# What you need to do
Every entry below needs to be repeated exactly as written.

___ Input data

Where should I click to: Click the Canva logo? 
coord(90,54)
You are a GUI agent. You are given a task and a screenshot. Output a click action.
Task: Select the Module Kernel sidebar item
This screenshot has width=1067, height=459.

______

# Response to the exercise
Where should I click to: Click the Canva logo? 
coord(90,54)
You are a GUI agent. You are given a task and a screenshot. Output a click action.
Task: Select the Module Kernel sidebar item
This screenshot has width=1067, height=459.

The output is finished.